Kanser tedavisi: tirozin kinazlar
Kanser hücrelerinin aktivitesini bloke eden ikinci ilaç grubu, kitlesel mitojenik sinyallemenin aktivasyonu sırasında ATP fosfat bağlanma bölgelerini bloke ederek, ilgili tirozin kinazların aktivitesini inhibe ederek reseptörün hücre içi alanı üzerinde hareket eden preparatlardır. Reseptörle ilgili tirosin kinazların aktivitesi, hücre içinde sinyal vermeye (örn. Reseptör uyarımı) dahil olan proteinlerin aktivasyonu dahil olmak üzere, düzgün çalışması için gereklidir. ATP bağlanma sitelerinin bloke edilmesi sinyal iletimini engeller.

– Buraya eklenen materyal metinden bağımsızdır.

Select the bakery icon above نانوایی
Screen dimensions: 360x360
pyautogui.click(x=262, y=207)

Hedefe yönelik tedaviler için potansiyel bir noktayı temsil eden, insan vücudunda yaklaşık 100 tirozin kinaz proteini tanımlanmış ve tanımlanmıştır. Bu gruptan ilaçların etkisi, tirozin kinazın aktivasyonu tümörde baskın bir fenomen ise (örneğin, onu kodlayan genin aktive edici bir mutasyonunun bir sonucu olarak) özellikle etkilidir. Bu gruptaki birçok ilaç, birkaç tirozin kinaza afiniteye sahiptir. Bu gruptaki onkolojide onaylanan ilk ilaç, kronik miyeloid lösemi hücrelerinde bulunan bir proteinin küçük moleküllü bir tirozin kinaz inhibitörü olan imatinib idi. Başlıca kronik miyeloid lösemide ve ayrıca gastrointestinal stromal tümörlerde (GIST) çeşitli habis neoplazmaların gelişmesinden sorumlu olan birkaç kinazın aktivitesini inhibe eder. Bu ilaç grubu ayrıca gefinitib ve erlotinib içerir. İlki, kemoterapiye dirençli küçük hücreli olmayan akciğer kanserinin tedavisi için 2003 yılında Japonya, Avustralya ve ABD'de onaylandı.